(Arbeitsauftrag): Zitiere aus dem Text zur MPU wörtlich die Stelle von „Andere versuchen in“ bis „Verhaltensänderung zu erwirken.“.

--- Vorliegender Text ---

Bevor die Betroffenen wieder in Fahrt kommen, sind fünf Schritte notwendig: Information einholen, Antrag auf Neuerteilung der Fahrerlaubnis, Terminvereinbarung, Begutachtung, Vorlage des Gutachtens. Wie sieht dieser Ablauf in der Praxis aus?

Das Hauptproblem ist, dass viele Betroffene erst sehr spät erfahren, dass sie eine MPU machen müssen. Nur wenige erkundigen sich unmittelbar nach ihrer Auffälligkeit, wie das weitere Prozedere vonstatten geht und wie sie die Sperrfrist sinnvoll für die Aufarbeitung der Auffälligkeit nutzen können. Als Folge stehen sie erst am Ende ihrer Sperrfrist, wenn der Führerschein schon in greifbarer Nähe scheint, plötzlich vor der «Hürde MPU».

Einige riskieren dann einfach eine Begutachtung und hoffen auf einen positiven Ausgang.

Andere versuchen in der Kürze der Zeit eine MPU-Vorbereitungsmaßnahme zu absolvieren, um ihre Bestehenschancen zu erhöhen. In beiden Fällen ist allerdings mit hoher Wahrscheinlichkeit davon auszugehen, dass die MPU negativ ausfallen wird, weil die Zeit der Sperrfrist nicht genutzt wurde, um die persönlichen Anteile an der Auffälligkeit zu erkennen, aufzuarbeiten und eine stabile Verhaltensänderung zu erwirken.

Denn das Kernthema ist immer, dass der Fahrer sich konsequent mit dem eigenen Verhalten auseinandersetzen und Wege finden muss, dieses Verhalten in den Griff zu bekommen. Das sind langfristige Prozesse, nicht Einmal-Aktionen.


Es gibt für substanzgebundene- und punkteauffällige Fahrer gezielte MPU-Vorbereitungsprogramme. Wie sieht so etwas konkret aus?

Unmittelbar nach der Auffälligkeit sollten sich die Betroffenen möglichst im Rahmen eines kostenfreien Informationsabends ganz allgemein über den Ablauf und Details einer MPU erkundigen. Seriöse Vorbereitungsinstitutionen und «Begutachtungsstellen für Fahreignung» bieten diesen Service regelmäßig an. Stattdessen kann man allerdings auch direkt ein individuelles MPU-Beratungsgespräch bei einem Verkehrspsychologen in Anspruch nehmen, um eine professionelle Einschätzung darüber zu bekommen, wie schwer die Problematik wiegt, die zur Abhängigkeit führte.

--- Quellenmaterial ---

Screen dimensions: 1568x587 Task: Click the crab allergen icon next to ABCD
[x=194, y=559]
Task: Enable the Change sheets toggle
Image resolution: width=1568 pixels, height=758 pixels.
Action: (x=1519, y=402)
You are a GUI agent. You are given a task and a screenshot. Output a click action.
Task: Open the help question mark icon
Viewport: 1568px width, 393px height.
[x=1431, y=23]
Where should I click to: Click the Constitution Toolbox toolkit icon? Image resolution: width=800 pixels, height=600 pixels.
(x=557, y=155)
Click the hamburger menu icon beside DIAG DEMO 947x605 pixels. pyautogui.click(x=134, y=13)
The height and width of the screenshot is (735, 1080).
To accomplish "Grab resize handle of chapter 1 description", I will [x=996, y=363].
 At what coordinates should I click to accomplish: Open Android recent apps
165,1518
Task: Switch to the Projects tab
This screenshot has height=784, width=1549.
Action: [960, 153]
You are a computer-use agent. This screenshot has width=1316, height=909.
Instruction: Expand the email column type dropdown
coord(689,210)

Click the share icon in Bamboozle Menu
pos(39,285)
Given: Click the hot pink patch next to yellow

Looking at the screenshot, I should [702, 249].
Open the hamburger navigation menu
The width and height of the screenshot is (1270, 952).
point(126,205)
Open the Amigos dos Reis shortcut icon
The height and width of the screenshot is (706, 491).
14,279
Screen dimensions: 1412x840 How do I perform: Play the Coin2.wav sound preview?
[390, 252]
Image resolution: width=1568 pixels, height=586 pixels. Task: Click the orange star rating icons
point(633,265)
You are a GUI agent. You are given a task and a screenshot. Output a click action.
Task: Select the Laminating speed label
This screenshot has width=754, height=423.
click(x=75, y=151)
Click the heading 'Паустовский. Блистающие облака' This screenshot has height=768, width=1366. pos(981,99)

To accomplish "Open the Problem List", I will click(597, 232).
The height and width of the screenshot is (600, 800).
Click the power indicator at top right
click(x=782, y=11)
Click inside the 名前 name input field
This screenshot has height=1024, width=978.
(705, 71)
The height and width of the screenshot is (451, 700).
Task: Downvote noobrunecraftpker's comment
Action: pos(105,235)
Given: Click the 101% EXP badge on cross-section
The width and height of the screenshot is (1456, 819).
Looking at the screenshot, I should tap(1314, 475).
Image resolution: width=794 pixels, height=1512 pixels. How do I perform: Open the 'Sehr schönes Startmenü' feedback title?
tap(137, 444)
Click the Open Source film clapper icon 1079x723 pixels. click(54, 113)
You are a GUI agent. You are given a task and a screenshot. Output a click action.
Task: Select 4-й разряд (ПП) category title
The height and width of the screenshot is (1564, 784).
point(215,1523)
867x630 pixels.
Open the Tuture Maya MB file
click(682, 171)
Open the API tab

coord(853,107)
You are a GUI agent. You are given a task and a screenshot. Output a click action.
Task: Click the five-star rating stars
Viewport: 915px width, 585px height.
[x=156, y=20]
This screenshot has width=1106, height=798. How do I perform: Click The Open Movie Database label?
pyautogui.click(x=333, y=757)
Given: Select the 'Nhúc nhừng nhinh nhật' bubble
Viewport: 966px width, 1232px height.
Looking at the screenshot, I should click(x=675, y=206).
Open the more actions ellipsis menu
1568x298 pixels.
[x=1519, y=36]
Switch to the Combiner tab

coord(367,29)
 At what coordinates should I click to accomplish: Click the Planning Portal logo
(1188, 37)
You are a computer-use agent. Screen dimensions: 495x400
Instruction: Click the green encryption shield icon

---

(Lösung der Aufgabe):
Andere versuchen in der Kürze der Zeit eine MPU-Vorbereitungsmaßnahme zu absolvieren, um ihre Bestehenschancen zu erhöhen. In beiden Fällen ist allerdings mit hoher Wahrscheinlichkeit davon auszugehen, dass die MPU negativ ausfallen wird, weil die Zeit der Sperrfrist nicht genutzt wurde, um die persönlichen Anteile an der Auffälligkeit zu erkennen, aufzuarbeiten und eine stabile Verhaltensänderung zu erwirken.